Programme anchor Joanne Cantwell told viewers that DEFY Páirc Mhuire was unsuitable for the broadcaster’s cameras as Louth were omitted from the highlights for the sixth successive round, ensuring they remain the only county from across the top two divisions of the National League yet to receive RTÉ air time.
TG4 were able to erect a platform for the recent victory over Kildare at the Deeside venue and produce a package for their Monday night coverage, while RTÉ had a camera in Ardee for last season’s Division 3 defeat of Antrim, clips of which they screened within a matter of hours.
"There has never been any issue with any member of the press or RTÉ regarding the suitability of the grounds this year, and we have not been contacted to say there is,” Rooney said.
"TG4 got in touch with the club before the Kildare match and I met their man who put up the scaffolding for the camera. The grounds were perfectly suitable and the camera men were delighted.
“I got a text on Sunday night from a club member about what was said on RTÉ and I was very disappointed because I know the effort that I have made and the effort which the stewards have made.
"Anyone who comes in the gate who are working for the media – there have been lads down from Derry, Limerick, Kildare and Cork – have not had any issues and friends of mine from Kildare complimented the facilities that we have.
“This is the first time that I have been made aware that our facilities aren’t deemed as being adequate and to make that statement is nothing short of scandalous, and I would be hoping the County Board will seek an apology on behalf of the club.
“I have been on to Peter Fitzpatrick (the county chairman) and he is 100pc behind us. A request for an apology would have to go through the County Board secretary.”
The St Mary’s club have provided a delegation of more than 50 volunteers for each of Louth's four home games during this year’s National League and the senior champions’ base was commended by Croke Park auditors who were recently present for inspection purposes.
"After the game, we had eight lads out on the pitch, forking it, and John McBride, who looks after it, will come in and tend to it now,” added Rooney, who is an everpresent around Páirc Mhuire.
"We try to present the pitch as best as we can at all of the games and if you looked at it on Sunday, and compare it to MacCumhaill Park (Donegal), and the mud that is in the middle of the field there, outsiders can slag off the pitch and facilities, but you just have to look at the two together. It was a mud bath compared to how the grounds have been presented in Ardee.
“These things cost money too and to be spoken about like we were on Sunday night, saying that the grounds are not adequate, it’s a disgrace.

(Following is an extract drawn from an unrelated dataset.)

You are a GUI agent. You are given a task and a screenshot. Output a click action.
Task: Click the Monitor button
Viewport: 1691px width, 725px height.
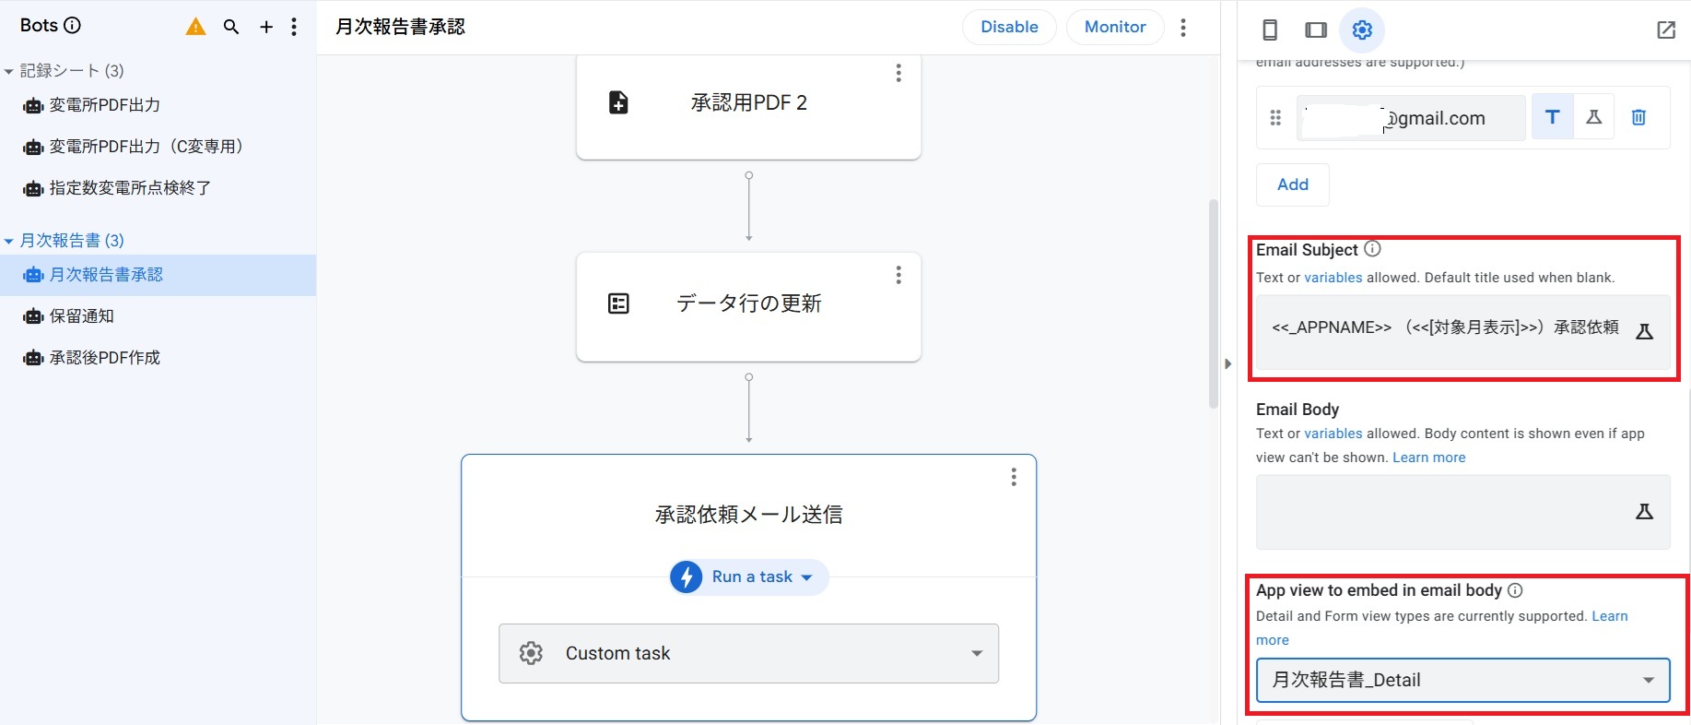1115,27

“We had an audit from Croke Park at the Limerick match and our score was 92pc. A few things let us down, simple stuff like there being no turnstiles, which we don’t have and that is not the club’s fault.
“We will do anything we can do to help and it’s great to see Louth football going the way it is. There is a great atmosphere around the team and among the supporters.
"Gavin Devlin (Louth trainer) came over to me after the game on Sunday and said, ‘I wish we could play all our games here’. He was only having a laugh but it does give Louth an advantage as lots of teams don’t know how to play the field.
“It might be a little bit daunting for a team that never has played there because of the crowd. The atmosphere that was there on Sunday and the pitch can be deceiving. People may think it’s a small pitch but it’s far from small. You may think it is but that's just because of the way the crowd converges on top of you.”